TEXT EXCERPT
____

Feeling overwhelmed can feel like you’re caught in a flood, but you are not alone. Reach out.
I shut down. What was coming at me was too much. The brain was emotionally overloaded.
I think I am a very sensitive person.
Nothing wrong with that.
My sensitivity helps me to listen well.
The disadvantage of this sensitivity is that when I am in highly charged situations, I can easily get flooded. Overwhelmed.
If I am in a room with a group of angry people, I can feel quite overwhelmed.
What they are projecting out — their anger — feels like a movie being played out on the movie screen of my soul. The screen is super thin, and some of the energy pours through. I am flooded.
Caught in a flooded river.
I know why this is happening.
It’s because I am an empath.
Empaths are highly sensitive, finely tuned instruments when it comes to emotions.
They feel everything, sometimes to an extreme, and are less apt to intellectualize feelings.
Intuition is the filter through which they experience the world.
Empaths are naturally giving, spiritually attuned, and good listeners.
If you want heart, empaths have got it.
Through thick and thin, they’re there for you, world-class nurturers. Judith Orloff
Are you one too?
Are you someone who seems to take it all in?
People tell you that you need to ‘harden up.’ Or that ‘you need better boundaries.’
But are you the one people come to when they need a deep connection?
Yes, maybe you need to learn a bit more about yourself and what ‘boundaries’ actually mean to you?
But sometimes, when the overwhelm comes, we loathe ourselves and go into a cave. We feel guilt and shame for not measuring up to what others expect us to be.
We experience the energy of being judged, sentenced and punished.
Jesus feeling overwhelm
I often ponder the energy dynamics experienced by Jesus in his trial before Pilate.
Now Jesus stood before the governor; and the governor asked him, ‘Are you the King of the Jews?’ Jesus said, ‘You say so.’
But when he was accused by the chief priests and elders, he did not answer.
Then Pilate said to him, ‘Do you not hear how many accusations they make against you?’
But he gave him no answer, not even to a single charge, so that the governor was greatly amazed. Matthew 27:11-14
I wonder at this moment, Jesus, being both fully human and fully divine, felt a kind of overwhelm by all that was happening to him?

____

EXERCISE TASK A
In the text about feeling overwhelmed, what does the writer say their sensitivity helps them do?

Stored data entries
____

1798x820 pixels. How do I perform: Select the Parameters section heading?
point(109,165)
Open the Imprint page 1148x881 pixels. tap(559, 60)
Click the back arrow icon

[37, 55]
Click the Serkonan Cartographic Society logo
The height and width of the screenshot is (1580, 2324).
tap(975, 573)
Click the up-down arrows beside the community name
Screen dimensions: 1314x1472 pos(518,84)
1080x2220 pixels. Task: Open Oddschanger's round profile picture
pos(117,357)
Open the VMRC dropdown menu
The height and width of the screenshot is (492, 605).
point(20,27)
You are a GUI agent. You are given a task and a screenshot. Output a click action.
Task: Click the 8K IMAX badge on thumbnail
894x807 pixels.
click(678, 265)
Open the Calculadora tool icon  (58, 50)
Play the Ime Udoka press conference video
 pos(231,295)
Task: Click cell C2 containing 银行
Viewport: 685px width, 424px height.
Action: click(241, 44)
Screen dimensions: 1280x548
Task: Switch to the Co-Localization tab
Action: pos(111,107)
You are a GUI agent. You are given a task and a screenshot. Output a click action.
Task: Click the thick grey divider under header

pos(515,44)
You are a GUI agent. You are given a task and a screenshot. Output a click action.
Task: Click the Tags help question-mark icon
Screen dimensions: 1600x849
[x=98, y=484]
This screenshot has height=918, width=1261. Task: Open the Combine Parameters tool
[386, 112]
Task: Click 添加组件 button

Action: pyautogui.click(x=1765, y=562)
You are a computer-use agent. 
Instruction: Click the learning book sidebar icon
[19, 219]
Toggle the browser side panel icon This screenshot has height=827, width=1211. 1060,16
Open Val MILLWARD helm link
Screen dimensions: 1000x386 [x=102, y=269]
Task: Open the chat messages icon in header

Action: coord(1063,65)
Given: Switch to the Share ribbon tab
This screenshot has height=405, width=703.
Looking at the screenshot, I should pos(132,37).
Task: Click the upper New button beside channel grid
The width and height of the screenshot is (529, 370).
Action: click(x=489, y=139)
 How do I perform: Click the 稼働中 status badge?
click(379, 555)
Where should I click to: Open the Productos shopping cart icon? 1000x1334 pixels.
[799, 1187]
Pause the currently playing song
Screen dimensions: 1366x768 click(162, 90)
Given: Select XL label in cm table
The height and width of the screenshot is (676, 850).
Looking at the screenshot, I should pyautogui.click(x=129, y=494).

____

EXERCISE TASK B
Copy the listing word for word, everything from its very first line down to the line containing "Screen dimensions: 1314x1472 pos(518,84)", with both of those lines included.

FINISHED ANSWER A
It helps the writer listen well.

FINISHED ANSWER B
1798x820 pixels. How do I perform: Select the Parameters section heading?
point(109,165)
Open the Imprint page 1148x881 pixels. tap(559, 60)
Click the back arrow icon

[37, 55]
Click the Serkonan Cartographic Society logo
The height and width of the screenshot is (1580, 2324).
tap(975, 573)
Click the up-down arrows beside the community name
Screen dimensions: 1314x1472 pos(518,84)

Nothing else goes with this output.